El mundo infantil está construido desde una percepción totalmente ajena a la de los adultos. Por ello, a sus seis años de vida, Moonee (Brooklynn Kimberly Prince) no tiene conciencia de ser una desposeída, ni tampoco sus amiguitos con los que vive travesuras todos los días de ese verano en un motel cercano a Magic Kingdom, en Florida. Halley (Bria Vinaite) es la madre de Moonee, que irresponsable, adicta y sin planes, tiene que vender -y venderse- en la calle, robar o estafar para pagar el alquiler semanal de la habitación de Magic Castle, el motel color púrpura donde viven. Los días pasan, y para la pequeña y su pandilla, todo ocurre exactamente igual: explorar espacios prohibidos para ellos, pedir dinero para comprar un helado, espiar a los vecinos y de repente incendiar departamentos abandonados, tan abandonados como los son la suerte de familias que viven en cada habitación de ese motel. Solamente Bobby (un estupendo Willem Dafoe) el gerente del lugar parece conocerles y ser empático con ellos, pero también tiene el carácter necesario para hacer que el negocio marche correctamente. Bobby es el único ser humano real para ellos, especialmente para Moonee, pero él no puede hacer nada cuando el Estado se presenta para quitársela a su madre. Moonee experimenta en ese momento la verdad de su condición de desposeída del sistema y su única salida es querer vivir la realidad fantástica de Disney.

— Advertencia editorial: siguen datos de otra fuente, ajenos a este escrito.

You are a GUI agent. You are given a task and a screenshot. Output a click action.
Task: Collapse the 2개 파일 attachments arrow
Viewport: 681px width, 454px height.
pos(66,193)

Baker muestra con una estética en colores pastel la cotidianidad con toques de humor, para revelarnos el gris drama que significa ser un desposeído en el país más poderoso del mundo y en uno de los más ricos. El director neoyorkino usa por ello grandes angulares para mostrarnos esa contradicción. Nos muestra el paisaje florido que enmarca, contrastantemente, la vida sin sentido de sus protagonistas. Un paisaje, natural y urbano, que permanece indiferente a esas vidas. Ello recuerda irremediablemente a Los 400 golpes (Les quatre cents coups, Francia, 1959) la obra maestra de François Truffaut.

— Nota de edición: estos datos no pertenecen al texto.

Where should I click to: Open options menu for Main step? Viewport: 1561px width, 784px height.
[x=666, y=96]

Baker nos muestra que vivir en la inmediatez dentro de la sociedad líquida, dicho en términos del sociólogo polaco Zygmunt Bauman, es no existir. Moonee a sus seis años no tiene futuro, ella usa su conocimiento y sus habilidades solamente para estar bien en el momento. Conocimientos y habilidad que ha adquirido en la experiencia con su madre. El hecho de que el Estado separe a la niña de su único vínculo emocional con la que ha construido sentido de vida es tan sólo el inicio de una vida sin trascendencia. Adicciones, actos ilegales y embarazo adolescente son la historia que le espera a Moonee y sin embargo hoy es una niña normal, traviesa, inocente, astuta y feliz… muy feliz. Es la realidad en la que nació, construida por una sociedad que la mira, pero no la observa, que busca ser feliz sin importar si el otro existe y cómo lo hace. Es la sociedad líquida que se divierte en las empresas Disney, y con ello percibe una felicidad tan escenográfica como el castillo de Cenicienta en Magic Kindom, que no observa a dos pequeñas niñas correr hacia esa simulación de castillo en busca de algo que no hallarán ahí. Vivir a la sombra de ese mundo es vivir en la nada y ser nadie, es estar condenado a ser nadie. Moonnee está condenada a ello, a ser nadie como lo es su madre, ante los ojos insensibles de la sociedad y los ojos disimilados del Estado.

Quien tiene ojos para ver a Moonee y a Halley como una familia integrada por seres humanos es Bobby, interpretado magníficamente por Willem Dafoe, pero no puede hacer mucho por ellas, salvo comprenderlas, abrazarlas, cuidarlas y apoyarlas con algo de dinero, todo en la medida de sus posibilidades. Al final de cuentas, Bobby es también parte de esa parte de la sociedad que vive a la sombra de la riqueza. Con esta interpretación, Dafoe se ha llevado varios premios y una nominación al Óscar como actor de reparto, y no es para menos.

Sean Baker nos presenta un película de bajo presupuesto pero de alto contenido con una gran sensibilidad humana que nos muestra, con una estética apastelada de la cotidianidad, la vida de personas que nadie ve, pero que están ahí. Están ahí en los lobbies de los hoteles de categoría vendiendo algo, o están ahí en la calle pidiendo ayuda. Ellas están ahí, viviendo en un mundo púrpura a la sombra de la riqueza. Ahí, en esa sombra vive Moonee y ahí, a sus seis años, dejará de existir. Ahí, a la sombra de la felicidad.